- _Activity_:
Exactly reproduce the lines beginning with the line that includes "Click the Liberation Serif font name field" and ending with the last line of the data.

- _Collected data_:
◆ ◆ ◆ ◆ ◆

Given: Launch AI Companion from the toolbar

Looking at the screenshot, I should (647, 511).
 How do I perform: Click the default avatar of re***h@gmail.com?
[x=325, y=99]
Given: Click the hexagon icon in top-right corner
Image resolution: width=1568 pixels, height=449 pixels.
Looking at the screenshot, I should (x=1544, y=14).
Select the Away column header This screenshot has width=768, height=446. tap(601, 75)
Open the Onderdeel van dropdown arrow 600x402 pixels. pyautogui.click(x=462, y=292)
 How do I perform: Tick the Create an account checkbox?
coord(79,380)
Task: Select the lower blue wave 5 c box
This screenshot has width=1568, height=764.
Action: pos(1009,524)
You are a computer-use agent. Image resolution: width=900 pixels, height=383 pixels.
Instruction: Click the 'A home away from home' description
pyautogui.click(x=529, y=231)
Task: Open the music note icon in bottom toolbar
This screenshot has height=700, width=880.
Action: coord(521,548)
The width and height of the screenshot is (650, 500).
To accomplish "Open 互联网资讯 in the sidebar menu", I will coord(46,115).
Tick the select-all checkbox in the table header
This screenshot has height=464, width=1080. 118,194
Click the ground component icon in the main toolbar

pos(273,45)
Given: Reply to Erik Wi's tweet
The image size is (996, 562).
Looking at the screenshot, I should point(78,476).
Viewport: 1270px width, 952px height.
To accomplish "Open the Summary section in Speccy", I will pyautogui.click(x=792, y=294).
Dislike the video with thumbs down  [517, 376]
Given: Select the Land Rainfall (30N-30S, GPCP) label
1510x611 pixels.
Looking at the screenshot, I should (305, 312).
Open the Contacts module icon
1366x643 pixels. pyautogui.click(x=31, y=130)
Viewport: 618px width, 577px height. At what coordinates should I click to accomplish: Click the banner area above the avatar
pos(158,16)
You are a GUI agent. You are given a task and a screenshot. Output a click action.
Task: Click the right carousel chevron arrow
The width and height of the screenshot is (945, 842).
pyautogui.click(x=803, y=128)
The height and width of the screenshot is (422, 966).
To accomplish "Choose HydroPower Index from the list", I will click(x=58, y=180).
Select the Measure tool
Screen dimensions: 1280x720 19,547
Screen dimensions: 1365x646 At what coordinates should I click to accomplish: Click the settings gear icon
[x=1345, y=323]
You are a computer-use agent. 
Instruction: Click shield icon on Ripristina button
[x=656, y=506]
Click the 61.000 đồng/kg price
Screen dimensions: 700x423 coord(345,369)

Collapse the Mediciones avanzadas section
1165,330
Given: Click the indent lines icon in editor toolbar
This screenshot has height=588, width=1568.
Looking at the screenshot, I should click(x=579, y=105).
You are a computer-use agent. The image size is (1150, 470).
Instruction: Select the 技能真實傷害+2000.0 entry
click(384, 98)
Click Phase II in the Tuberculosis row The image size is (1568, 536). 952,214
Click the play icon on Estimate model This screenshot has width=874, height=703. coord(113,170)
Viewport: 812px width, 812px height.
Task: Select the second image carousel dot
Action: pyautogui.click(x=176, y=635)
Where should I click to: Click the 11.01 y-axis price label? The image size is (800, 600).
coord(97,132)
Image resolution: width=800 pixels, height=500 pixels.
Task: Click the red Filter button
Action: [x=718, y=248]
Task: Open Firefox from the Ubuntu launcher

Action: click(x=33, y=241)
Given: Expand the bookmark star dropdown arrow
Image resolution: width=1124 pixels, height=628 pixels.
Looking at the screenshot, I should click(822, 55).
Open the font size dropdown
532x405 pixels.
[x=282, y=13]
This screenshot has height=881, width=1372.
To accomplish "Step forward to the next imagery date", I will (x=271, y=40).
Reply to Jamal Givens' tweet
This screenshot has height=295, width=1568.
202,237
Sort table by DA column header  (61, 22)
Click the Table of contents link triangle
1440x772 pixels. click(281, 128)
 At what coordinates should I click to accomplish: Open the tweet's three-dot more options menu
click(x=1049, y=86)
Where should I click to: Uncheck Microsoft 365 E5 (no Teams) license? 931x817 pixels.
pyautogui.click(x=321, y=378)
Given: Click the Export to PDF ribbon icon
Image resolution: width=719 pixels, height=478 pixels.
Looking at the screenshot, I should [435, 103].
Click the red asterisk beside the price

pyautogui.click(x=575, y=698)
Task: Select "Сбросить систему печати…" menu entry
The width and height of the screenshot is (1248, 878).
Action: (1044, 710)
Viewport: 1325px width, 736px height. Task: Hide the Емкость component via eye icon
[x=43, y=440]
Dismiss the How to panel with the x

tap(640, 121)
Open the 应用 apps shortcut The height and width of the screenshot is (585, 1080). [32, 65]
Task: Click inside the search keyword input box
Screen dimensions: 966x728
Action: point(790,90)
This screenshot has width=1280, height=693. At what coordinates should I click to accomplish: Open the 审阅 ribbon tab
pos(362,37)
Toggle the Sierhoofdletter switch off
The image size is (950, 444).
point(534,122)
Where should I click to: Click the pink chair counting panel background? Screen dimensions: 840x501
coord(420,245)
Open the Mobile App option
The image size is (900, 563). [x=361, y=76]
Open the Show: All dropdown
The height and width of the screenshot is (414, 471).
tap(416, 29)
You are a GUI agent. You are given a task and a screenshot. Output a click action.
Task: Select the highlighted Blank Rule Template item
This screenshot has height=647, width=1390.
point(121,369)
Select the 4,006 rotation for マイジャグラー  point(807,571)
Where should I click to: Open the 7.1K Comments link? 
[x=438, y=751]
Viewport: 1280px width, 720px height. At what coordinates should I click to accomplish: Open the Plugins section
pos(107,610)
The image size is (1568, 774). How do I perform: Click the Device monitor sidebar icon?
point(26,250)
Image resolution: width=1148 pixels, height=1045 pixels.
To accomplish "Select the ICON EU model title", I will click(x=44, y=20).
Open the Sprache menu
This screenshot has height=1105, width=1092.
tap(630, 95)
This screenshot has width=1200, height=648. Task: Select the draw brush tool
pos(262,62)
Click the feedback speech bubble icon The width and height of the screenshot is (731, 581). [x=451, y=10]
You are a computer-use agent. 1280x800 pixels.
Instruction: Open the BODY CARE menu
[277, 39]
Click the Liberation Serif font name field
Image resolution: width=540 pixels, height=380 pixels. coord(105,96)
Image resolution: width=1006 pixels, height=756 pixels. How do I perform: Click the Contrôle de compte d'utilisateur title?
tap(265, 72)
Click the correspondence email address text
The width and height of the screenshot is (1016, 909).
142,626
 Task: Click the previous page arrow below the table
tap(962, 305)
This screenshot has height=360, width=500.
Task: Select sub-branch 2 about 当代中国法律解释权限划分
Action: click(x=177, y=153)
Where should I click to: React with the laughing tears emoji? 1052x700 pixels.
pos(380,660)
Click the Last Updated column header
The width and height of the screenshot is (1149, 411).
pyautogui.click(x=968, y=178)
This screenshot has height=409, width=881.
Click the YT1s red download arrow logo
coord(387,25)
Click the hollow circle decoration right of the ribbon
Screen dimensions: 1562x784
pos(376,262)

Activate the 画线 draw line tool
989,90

◆ ◆ ◆ ◆ ◆

- _Written response_:
Click the Liberation Serif font name field
Image resolution: width=540 pixels, height=380 pixels. coord(105,96)
Image resolution: width=1006 pixels, height=756 pixels. How do I perform: Click the Contrôle de compte d'utilisateur title?
tap(265, 72)
Click the correspondence email address text
The width and height of the screenshot is (1016, 909).
142,626
 Task: Click the previous page arrow below the table
tap(962, 305)
This screenshot has height=360, width=500.
Task: Select sub-branch 2 about 当代中国法律解释权限划分
Action: click(x=177, y=153)
Where should I click to: React with the laughing tears emoji? 1052x700 pixels.
pos(380,660)
Click the Last Updated column header
The width and height of the screenshot is (1149, 411).
pyautogui.click(x=968, y=178)
This screenshot has height=409, width=881.
Click the YT1s red download arrow logo
coord(387,25)
Click the hollow circle decoration right of the ribbon
Screen dimensions: 1562x784
pos(376,262)

Activate the 画线 draw line tool
989,90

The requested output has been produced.